**Exercise directions**: Recast the rows from the start of the records through the line that contains "point(221,502)" as a Markdown table with the columns No. and Line, numbering each line and leaving out blank lines.

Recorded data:
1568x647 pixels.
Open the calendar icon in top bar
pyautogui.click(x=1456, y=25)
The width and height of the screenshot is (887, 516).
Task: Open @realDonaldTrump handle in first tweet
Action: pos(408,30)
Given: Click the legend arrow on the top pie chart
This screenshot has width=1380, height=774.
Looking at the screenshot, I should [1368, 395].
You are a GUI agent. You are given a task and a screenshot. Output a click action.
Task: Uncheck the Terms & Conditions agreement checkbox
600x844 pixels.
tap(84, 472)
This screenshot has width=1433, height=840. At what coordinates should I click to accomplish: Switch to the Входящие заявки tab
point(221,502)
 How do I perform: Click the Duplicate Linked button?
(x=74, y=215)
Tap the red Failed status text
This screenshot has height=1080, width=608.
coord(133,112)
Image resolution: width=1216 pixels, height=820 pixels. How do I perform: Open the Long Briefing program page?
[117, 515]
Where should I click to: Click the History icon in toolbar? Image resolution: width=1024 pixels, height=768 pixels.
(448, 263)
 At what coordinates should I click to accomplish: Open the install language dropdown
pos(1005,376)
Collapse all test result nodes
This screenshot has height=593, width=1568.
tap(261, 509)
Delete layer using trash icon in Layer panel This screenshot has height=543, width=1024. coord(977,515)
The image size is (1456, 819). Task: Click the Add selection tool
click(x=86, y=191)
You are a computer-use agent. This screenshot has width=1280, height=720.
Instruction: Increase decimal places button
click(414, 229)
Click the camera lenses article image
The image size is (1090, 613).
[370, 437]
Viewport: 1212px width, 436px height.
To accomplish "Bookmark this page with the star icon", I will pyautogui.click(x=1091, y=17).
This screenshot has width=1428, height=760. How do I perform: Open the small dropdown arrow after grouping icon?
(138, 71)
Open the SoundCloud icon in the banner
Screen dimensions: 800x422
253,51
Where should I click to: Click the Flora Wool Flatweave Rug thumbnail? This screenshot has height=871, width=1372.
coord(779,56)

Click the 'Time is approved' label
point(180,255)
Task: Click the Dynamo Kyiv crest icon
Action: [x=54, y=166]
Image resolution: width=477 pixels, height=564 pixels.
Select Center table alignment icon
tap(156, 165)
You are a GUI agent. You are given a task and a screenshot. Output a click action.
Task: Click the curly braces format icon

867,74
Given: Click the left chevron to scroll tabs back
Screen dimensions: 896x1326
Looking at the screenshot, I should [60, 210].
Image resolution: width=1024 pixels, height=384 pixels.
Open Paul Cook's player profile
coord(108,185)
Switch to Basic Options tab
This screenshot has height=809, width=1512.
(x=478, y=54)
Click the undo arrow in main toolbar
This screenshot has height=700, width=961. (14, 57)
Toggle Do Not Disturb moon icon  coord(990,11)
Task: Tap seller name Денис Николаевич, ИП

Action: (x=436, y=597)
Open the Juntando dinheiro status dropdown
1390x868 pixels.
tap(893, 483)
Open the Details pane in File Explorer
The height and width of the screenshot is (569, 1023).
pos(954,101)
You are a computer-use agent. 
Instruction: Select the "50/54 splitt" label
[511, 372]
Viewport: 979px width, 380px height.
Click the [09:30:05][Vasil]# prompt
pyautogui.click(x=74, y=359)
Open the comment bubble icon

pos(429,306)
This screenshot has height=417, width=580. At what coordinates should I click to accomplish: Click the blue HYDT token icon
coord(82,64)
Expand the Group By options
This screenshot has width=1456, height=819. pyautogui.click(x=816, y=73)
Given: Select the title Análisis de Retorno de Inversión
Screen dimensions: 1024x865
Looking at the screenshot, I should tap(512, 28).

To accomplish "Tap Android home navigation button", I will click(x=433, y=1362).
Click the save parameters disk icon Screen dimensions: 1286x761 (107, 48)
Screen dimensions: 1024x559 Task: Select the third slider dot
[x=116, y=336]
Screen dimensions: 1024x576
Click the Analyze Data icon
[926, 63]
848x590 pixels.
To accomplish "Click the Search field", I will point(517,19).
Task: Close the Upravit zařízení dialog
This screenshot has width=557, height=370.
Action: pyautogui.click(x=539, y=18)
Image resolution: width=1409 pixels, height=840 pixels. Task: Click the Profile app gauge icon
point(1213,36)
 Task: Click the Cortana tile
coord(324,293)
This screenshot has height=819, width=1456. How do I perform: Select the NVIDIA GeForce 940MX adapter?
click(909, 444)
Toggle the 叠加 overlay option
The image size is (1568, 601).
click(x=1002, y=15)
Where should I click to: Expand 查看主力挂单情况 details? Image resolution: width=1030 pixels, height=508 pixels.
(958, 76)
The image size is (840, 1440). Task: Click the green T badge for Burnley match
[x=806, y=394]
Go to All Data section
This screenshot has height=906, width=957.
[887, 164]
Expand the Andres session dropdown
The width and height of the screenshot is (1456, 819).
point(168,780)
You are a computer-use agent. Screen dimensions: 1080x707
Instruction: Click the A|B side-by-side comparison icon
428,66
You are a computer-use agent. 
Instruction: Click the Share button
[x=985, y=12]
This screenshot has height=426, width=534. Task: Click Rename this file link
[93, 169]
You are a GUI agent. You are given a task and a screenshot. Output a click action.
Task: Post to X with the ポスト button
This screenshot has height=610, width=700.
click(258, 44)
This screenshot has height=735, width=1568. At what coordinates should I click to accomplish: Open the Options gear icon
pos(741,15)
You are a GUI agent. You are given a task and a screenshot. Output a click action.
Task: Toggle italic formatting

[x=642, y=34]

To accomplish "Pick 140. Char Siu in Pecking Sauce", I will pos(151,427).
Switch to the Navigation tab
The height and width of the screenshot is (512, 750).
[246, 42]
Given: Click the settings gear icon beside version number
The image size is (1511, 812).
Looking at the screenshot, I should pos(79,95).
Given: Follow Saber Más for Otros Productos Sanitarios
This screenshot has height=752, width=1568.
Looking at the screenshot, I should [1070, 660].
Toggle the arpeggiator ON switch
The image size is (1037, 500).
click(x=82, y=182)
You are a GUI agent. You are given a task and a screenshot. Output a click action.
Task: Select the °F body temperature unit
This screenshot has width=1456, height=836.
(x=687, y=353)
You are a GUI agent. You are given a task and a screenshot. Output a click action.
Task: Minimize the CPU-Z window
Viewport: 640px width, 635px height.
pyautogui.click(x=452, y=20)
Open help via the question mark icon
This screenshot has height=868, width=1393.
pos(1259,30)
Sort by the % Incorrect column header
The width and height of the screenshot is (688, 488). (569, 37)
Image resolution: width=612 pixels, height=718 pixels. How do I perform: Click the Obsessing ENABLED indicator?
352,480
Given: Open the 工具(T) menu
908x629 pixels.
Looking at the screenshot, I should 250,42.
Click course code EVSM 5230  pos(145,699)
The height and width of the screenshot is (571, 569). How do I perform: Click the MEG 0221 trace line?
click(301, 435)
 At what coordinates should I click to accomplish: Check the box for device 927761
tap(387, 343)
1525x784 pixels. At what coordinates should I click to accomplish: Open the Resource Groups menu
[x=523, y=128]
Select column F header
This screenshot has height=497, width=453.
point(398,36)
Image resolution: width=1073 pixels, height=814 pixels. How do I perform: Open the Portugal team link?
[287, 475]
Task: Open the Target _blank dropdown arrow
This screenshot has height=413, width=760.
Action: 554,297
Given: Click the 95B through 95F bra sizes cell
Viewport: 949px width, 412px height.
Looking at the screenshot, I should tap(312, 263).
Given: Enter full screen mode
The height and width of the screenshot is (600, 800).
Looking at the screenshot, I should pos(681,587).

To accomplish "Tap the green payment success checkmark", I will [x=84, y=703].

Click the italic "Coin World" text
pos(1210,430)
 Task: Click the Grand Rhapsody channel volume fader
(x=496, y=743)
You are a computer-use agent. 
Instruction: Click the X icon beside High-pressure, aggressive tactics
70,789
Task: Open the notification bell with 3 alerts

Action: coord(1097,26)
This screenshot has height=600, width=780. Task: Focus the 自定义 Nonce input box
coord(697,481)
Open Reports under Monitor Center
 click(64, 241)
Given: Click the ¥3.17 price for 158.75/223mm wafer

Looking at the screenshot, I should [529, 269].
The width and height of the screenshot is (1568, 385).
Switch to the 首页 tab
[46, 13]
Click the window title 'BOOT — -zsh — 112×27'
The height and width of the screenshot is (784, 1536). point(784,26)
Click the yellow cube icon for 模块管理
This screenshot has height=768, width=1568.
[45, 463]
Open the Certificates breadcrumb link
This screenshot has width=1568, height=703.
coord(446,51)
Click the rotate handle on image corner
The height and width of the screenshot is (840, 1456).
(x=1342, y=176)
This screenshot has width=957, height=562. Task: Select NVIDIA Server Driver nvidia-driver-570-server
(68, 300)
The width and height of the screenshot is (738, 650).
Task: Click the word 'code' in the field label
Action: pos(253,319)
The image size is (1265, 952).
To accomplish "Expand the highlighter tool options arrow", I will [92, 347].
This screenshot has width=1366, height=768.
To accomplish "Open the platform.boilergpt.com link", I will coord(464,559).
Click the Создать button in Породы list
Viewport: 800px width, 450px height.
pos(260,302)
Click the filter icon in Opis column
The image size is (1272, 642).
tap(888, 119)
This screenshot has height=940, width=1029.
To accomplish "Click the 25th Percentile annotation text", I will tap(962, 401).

**Solution to the problem**:
| No. | Line |
|---|---|
| 1 | 1568x647 pixels. |
| 2 | Open the calendar icon in top bar |
| 3 | pyautogui.click(x=1456, y=25) |
| 4 | The width and height of the screenshot is (887, 516). |
| 5 | Task: Open @realDonaldTrump handle in first tweet |
| 6 | Action: pos(408,30) |
| 7 | Given: Click the legend arrow on the top pie chart |
| 8 | This screenshot has width=1380, height=774. |
| 9 | Looking at the screenshot, I should [1368, 395]. |
| 10 | You are a GUI agent. You are given a task and a screenshot. Output a click action. |
| 11 | Task: Uncheck the Terms & Conditions agreement checkbox |
| 12 | 600x844 pixels. |
| 13 | tap(84, 472) |
| 14 | This screenshot has width=1433, height=840. At what coordinates should I click to accomplish: Switch to the Входящие заявки tab |
| 15 | point(221,502) |